Philanthropic responsibilities constitutesthe next level up and covers the contributions that a business makes to the communities and environments in which it operates.  This is sometimes referred to as corporate social investment (CSI) and refers to activities that fall outside of a business’s usual operations, and are carried out explicitly for the purpose of doing good for society or the environment, often to help develop and nurture communities. For example, this might include UK based companies contributing to charities that carry out reforestation projects in the Amazon rainforest, or an asset manager contributing to cancer research.

Finally, the top of the pyramid is the most aspirational and as such may not be deemed a responsibility by all, bar the most sustainability-oriented businesses. Shared value is a business concept developed by Michael Porter1 where the policies and operating practices of a business work towards enhancing their competitiveness and a profitability, while simultaneously advancing the economic and social condition in the communities in which it operates. This might include aligning business practices and strategies to frameworks such as the United Nations Sustainable Development Goals and engagement at an industry and governmental level to achieve these goals.

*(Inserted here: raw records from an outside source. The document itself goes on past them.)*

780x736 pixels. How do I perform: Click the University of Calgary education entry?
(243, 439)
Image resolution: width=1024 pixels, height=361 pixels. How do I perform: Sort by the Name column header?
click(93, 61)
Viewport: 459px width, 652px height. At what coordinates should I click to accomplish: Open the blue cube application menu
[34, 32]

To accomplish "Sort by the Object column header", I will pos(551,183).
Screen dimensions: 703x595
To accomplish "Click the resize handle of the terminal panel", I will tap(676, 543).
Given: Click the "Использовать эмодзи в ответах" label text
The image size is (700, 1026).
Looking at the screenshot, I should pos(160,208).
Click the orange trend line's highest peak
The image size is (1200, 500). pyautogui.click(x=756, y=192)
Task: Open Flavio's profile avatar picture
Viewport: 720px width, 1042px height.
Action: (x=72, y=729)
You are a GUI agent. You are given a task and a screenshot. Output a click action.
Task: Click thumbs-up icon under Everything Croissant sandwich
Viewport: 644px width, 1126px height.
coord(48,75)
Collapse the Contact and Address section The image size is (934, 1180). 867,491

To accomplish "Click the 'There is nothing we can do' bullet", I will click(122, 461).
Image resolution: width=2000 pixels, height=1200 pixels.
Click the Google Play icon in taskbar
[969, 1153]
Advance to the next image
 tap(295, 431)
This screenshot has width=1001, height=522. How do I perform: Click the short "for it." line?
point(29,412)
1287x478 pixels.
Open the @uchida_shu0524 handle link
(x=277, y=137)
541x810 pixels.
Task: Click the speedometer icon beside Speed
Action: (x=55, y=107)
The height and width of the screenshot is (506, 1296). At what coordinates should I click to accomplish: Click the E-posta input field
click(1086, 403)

The green wedge represents the influence and role of sustainability at each level of the pyramid. It’s least obvious or influential at the level of legal responsibility, as many of the relevant sustainability issues are built into legal and regulatory requirements. For example, an asset manager’s responsibility not to falsely advertise potential financial returns has long been written into regulation and divergence from this is punishable.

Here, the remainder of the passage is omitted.